[START SUPPLIED DATA]

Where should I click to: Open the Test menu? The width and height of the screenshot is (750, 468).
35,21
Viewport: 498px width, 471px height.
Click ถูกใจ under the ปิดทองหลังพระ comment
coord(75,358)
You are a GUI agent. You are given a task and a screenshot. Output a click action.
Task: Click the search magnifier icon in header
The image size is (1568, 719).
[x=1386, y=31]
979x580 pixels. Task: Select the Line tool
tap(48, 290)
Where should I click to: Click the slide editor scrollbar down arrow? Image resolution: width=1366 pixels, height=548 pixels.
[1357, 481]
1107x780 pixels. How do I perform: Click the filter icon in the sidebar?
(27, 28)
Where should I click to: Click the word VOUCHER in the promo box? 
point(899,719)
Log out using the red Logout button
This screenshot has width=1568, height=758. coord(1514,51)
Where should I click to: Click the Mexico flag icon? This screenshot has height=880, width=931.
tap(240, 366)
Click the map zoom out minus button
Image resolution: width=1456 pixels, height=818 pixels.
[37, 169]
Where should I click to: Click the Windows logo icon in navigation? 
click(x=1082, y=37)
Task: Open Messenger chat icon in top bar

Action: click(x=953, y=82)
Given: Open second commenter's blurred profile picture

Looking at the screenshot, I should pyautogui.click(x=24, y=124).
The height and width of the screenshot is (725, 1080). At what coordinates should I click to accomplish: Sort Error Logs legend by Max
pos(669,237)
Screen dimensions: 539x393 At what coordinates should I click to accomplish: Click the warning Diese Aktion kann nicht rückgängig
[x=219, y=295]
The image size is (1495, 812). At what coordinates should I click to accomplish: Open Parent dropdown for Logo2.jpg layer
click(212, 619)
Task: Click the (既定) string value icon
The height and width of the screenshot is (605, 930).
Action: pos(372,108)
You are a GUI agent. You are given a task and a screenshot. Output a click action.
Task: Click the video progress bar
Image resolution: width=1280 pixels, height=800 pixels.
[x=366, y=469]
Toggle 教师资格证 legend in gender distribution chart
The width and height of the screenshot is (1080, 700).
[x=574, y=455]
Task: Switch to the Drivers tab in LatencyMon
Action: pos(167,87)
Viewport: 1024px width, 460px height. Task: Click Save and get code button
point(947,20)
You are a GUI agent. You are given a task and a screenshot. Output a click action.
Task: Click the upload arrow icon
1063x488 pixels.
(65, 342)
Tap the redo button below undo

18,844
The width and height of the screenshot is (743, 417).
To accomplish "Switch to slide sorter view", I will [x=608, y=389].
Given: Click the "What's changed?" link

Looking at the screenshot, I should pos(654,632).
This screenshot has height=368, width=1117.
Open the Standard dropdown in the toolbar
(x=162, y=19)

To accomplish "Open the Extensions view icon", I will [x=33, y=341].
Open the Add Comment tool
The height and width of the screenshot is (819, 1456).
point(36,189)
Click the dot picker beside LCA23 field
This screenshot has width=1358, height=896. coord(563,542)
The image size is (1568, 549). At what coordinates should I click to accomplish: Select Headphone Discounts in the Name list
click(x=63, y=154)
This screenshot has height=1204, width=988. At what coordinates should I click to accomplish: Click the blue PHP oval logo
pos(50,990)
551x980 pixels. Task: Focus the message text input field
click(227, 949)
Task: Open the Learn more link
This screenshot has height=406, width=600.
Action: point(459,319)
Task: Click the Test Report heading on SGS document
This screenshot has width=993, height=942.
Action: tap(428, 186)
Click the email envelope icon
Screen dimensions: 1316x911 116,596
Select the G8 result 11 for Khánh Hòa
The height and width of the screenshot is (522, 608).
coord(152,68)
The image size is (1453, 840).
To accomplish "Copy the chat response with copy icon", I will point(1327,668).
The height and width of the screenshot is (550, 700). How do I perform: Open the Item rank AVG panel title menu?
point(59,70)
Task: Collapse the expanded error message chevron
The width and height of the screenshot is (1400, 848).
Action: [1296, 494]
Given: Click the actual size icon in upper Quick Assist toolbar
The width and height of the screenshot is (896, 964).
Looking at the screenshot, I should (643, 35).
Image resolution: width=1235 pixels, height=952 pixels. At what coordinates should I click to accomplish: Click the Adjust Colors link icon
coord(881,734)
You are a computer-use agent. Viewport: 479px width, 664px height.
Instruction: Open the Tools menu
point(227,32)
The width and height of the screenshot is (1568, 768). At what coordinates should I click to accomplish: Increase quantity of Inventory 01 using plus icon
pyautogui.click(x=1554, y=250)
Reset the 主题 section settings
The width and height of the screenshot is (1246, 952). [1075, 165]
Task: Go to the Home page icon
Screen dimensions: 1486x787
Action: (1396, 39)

[END SUPPLIED DATA]

### WORK TO DO
Reproduce the lines above verbatim, from the first to the last.

### ANSWER IN FULL
Where should I click to: Open the Test menu? The width and height of the screenshot is (750, 468).
35,21
Viewport: 498px width, 471px height.
Click ถูกใจ under the ปิดทองหลังพระ comment
coord(75,358)
You are a GUI agent. You are given a task and a screenshot. Output a click action.
Task: Click the search magnifier icon in header
The image size is (1568, 719).
[x=1386, y=31]
979x580 pixels. Task: Select the Line tool
tap(48, 290)
Where should I click to: Click the slide editor scrollbar down arrow? Image resolution: width=1366 pixels, height=548 pixels.
[1357, 481]
1107x780 pixels. How do I perform: Click the filter icon in the sidebar?
(27, 28)
Where should I click to: Click the word VOUCHER in the promo box? 
point(899,719)
Log out using the red Logout button
This screenshot has width=1568, height=758. coord(1514,51)
Where should I click to: Click the Mexico flag icon? This screenshot has height=880, width=931.
tap(240, 366)
Click the map zoom out minus button
Image resolution: width=1456 pixels, height=818 pixels.
[37, 169]
Where should I click to: Click the Windows logo icon in navigation? 
click(x=1082, y=37)
Task: Open Messenger chat icon in top bar

Action: click(x=953, y=82)
Given: Open second commenter's blurred profile picture

Looking at the screenshot, I should pyautogui.click(x=24, y=124).
The height and width of the screenshot is (725, 1080). At what coordinates should I click to accomplish: Sort Error Logs legend by Max
pos(669,237)
Screen dimensions: 539x393 At what coordinates should I click to accomplish: Click the warning Diese Aktion kann nicht rückgängig
[x=219, y=295]
The image size is (1495, 812). At what coordinates should I click to accomplish: Open Parent dropdown for Logo2.jpg layer
click(212, 619)
Task: Click the (既定) string value icon
The height and width of the screenshot is (605, 930).
Action: pos(372,108)
You are a GUI agent. You are given a task and a screenshot. Output a click action.
Task: Click the video progress bar
Image resolution: width=1280 pixels, height=800 pixels.
[x=366, y=469]
Toggle 教师资格证 legend in gender distribution chart
The width and height of the screenshot is (1080, 700).
[x=574, y=455]
Task: Switch to the Drivers tab in LatencyMon
Action: pos(167,87)
Viewport: 1024px width, 460px height. Task: Click Save and get code button
point(947,20)
You are a GUI agent. You are given a task and a screenshot. Output a click action.
Task: Click the upload arrow icon
1063x488 pixels.
(65, 342)
Tap the redo button below undo

18,844
The width and height of the screenshot is (743, 417).
To accomplish "Switch to slide sorter view", I will [x=608, y=389].
Given: Click the "What's changed?" link

Looking at the screenshot, I should pos(654,632).
This screenshot has height=368, width=1117.
Open the Standard dropdown in the toolbar
(x=162, y=19)

To accomplish "Open the Extensions view icon", I will [x=33, y=341].
Open the Add Comment tool
The height and width of the screenshot is (819, 1456).
point(36,189)
Click the dot picker beside LCA23 field
This screenshot has width=1358, height=896. coord(563,542)
The image size is (1568, 549). At what coordinates should I click to accomplish: Select Headphone Discounts in the Name list
click(x=63, y=154)
This screenshot has height=1204, width=988. At what coordinates should I click to accomplish: Click the blue PHP oval logo
pos(50,990)
551x980 pixels. Task: Focus the message text input field
click(227, 949)
Task: Open the Learn more link
This screenshot has height=406, width=600.
Action: point(459,319)
Task: Click the Test Report heading on SGS document
This screenshot has width=993, height=942.
Action: tap(428, 186)
Click the email envelope icon
Screen dimensions: 1316x911 116,596
Select the G8 result 11 for Khánh Hòa
The height and width of the screenshot is (522, 608).
coord(152,68)
The image size is (1453, 840).
To accomplish "Copy the chat response with copy icon", I will point(1327,668).
The height and width of the screenshot is (550, 700). How do I perform: Open the Item rank AVG panel title menu?
point(59,70)
Task: Collapse the expanded error message chevron
The width and height of the screenshot is (1400, 848).
Action: [1296, 494]
Given: Click the actual size icon in upper Quick Assist toolbar
The width and height of the screenshot is (896, 964).
Looking at the screenshot, I should (643, 35).
Image resolution: width=1235 pixels, height=952 pixels. At what coordinates should I click to accomplish: Click the Adjust Colors link icon
coord(881,734)
You are a computer-use agent. Viewport: 479px width, 664px height.
Instruction: Open the Tools menu
point(227,32)
The width and height of the screenshot is (1568, 768). At what coordinates should I click to accomplish: Increase quantity of Inventory 01 using plus icon
pyautogui.click(x=1554, y=250)
Reset the 主题 section settings
The width and height of the screenshot is (1246, 952). [1075, 165]
Task: Go to the Home page icon
Screen dimensions: 1486x787
Action: (1396, 39)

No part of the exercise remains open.